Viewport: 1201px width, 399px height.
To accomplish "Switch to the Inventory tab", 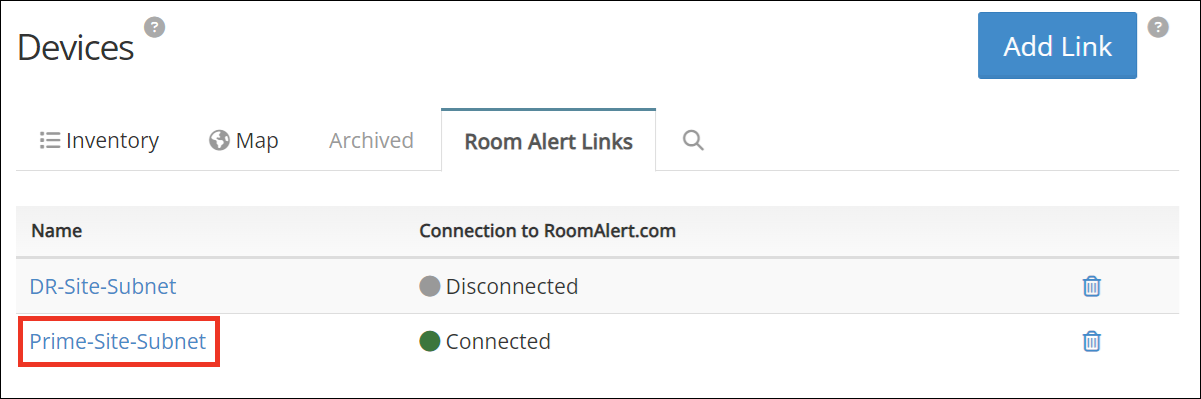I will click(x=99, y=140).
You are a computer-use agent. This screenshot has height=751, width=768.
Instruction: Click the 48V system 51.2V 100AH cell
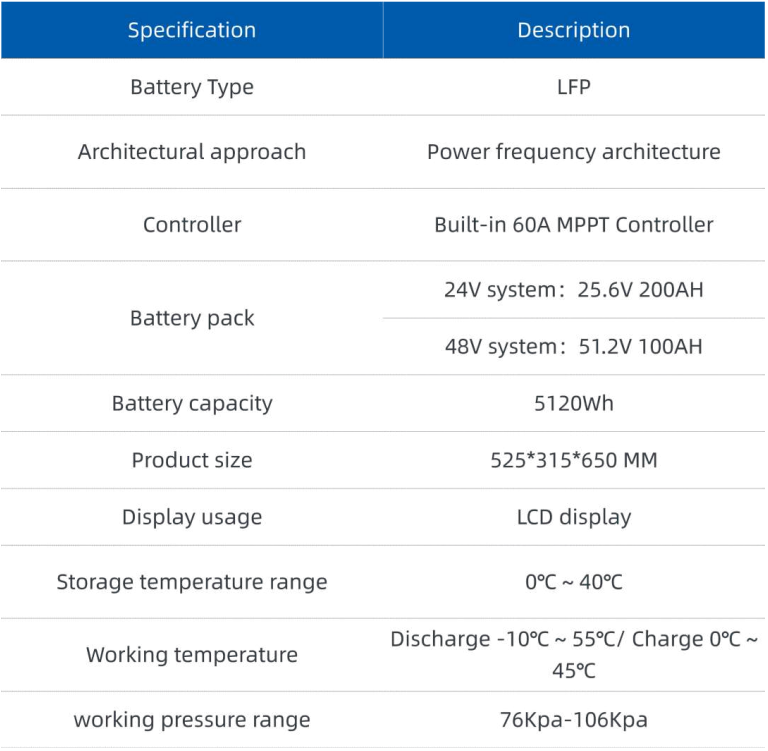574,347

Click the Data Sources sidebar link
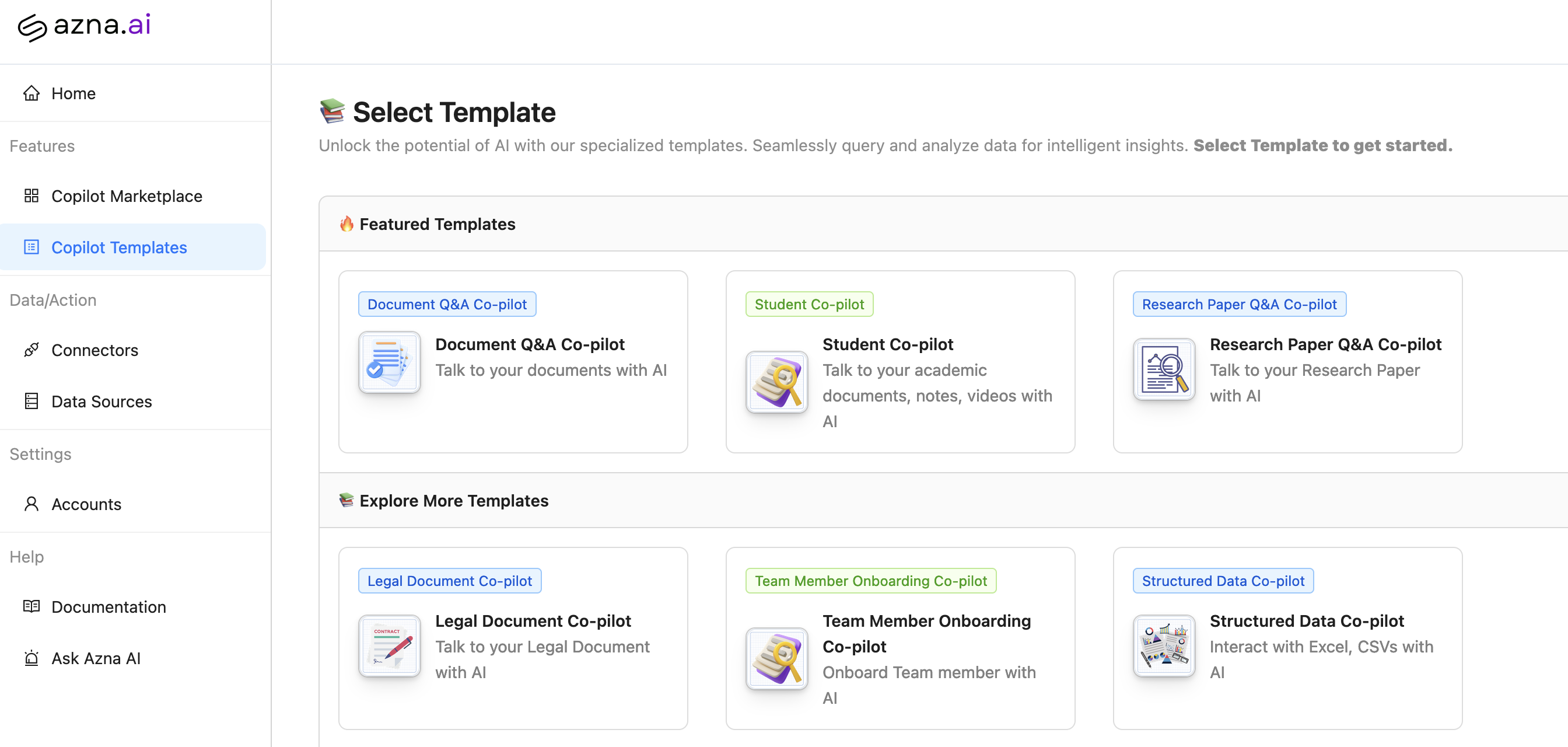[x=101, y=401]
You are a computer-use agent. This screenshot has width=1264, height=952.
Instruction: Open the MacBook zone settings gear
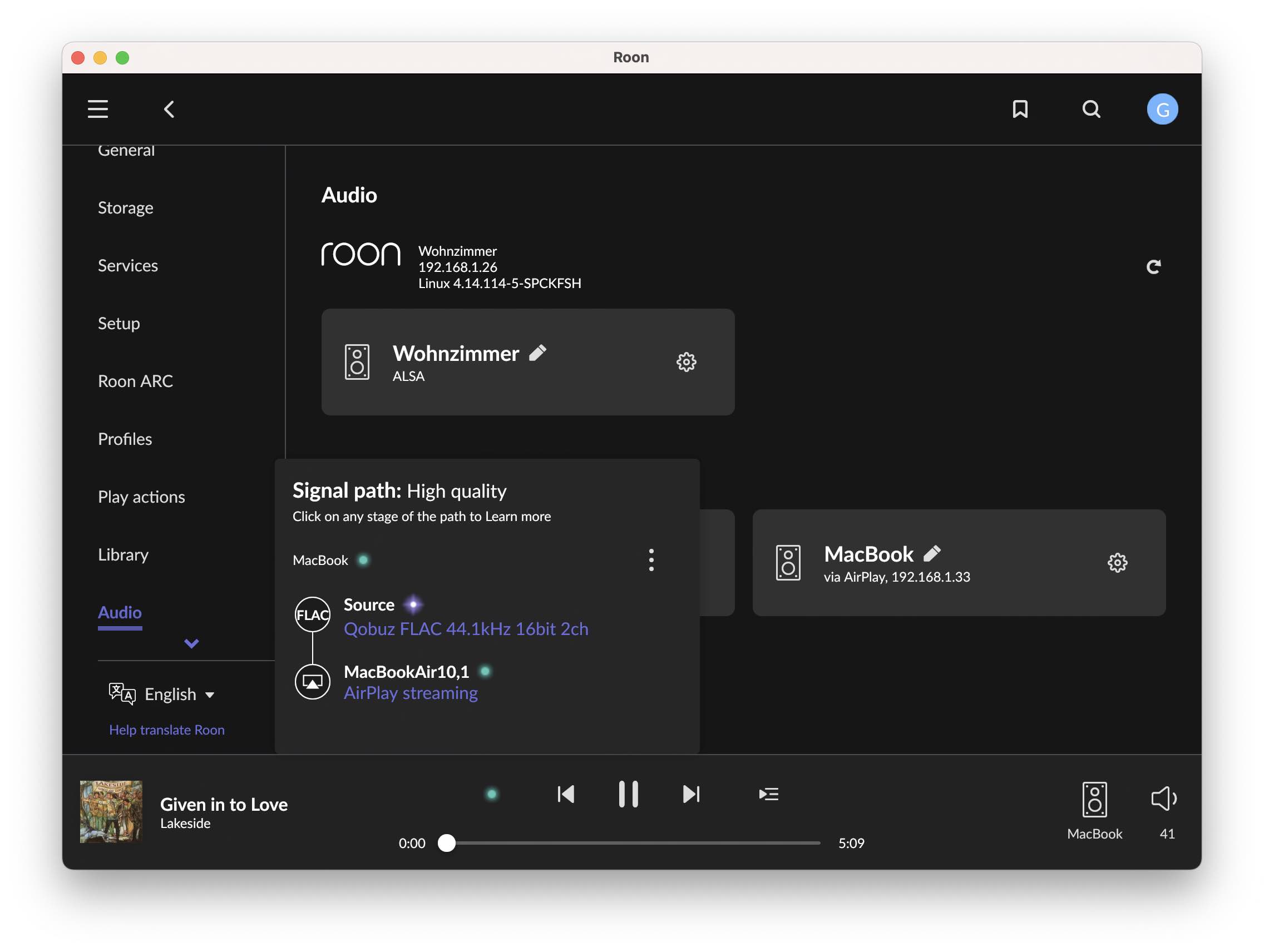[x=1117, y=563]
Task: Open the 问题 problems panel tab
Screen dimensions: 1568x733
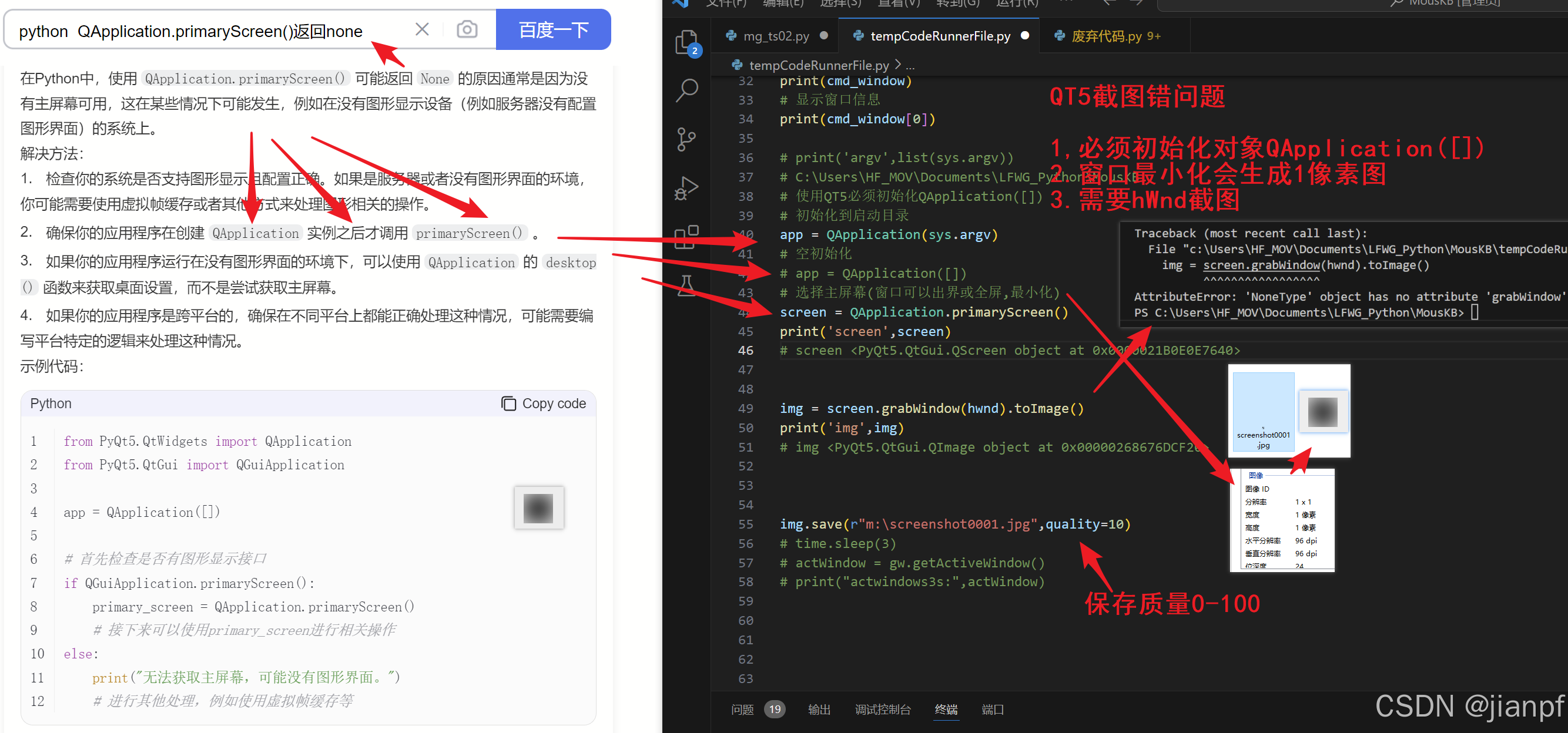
####################
- YOUR INSTRUCTIONS -
Copy the stretch of data from the line containing "has width=1264, height=952." through the end of the data, keeping every line, and increase each coordinate in the answers by 7. Leave the pictures out.

- FULL OUTPUT -
You are a computer-use agent. This screenshot has width=1264, height=952.
Instruction: Open the MacBook zone settings gear
[x=1124, y=570]
Task: Open the 问题 problems panel tab
Screen dimensions: 1568x733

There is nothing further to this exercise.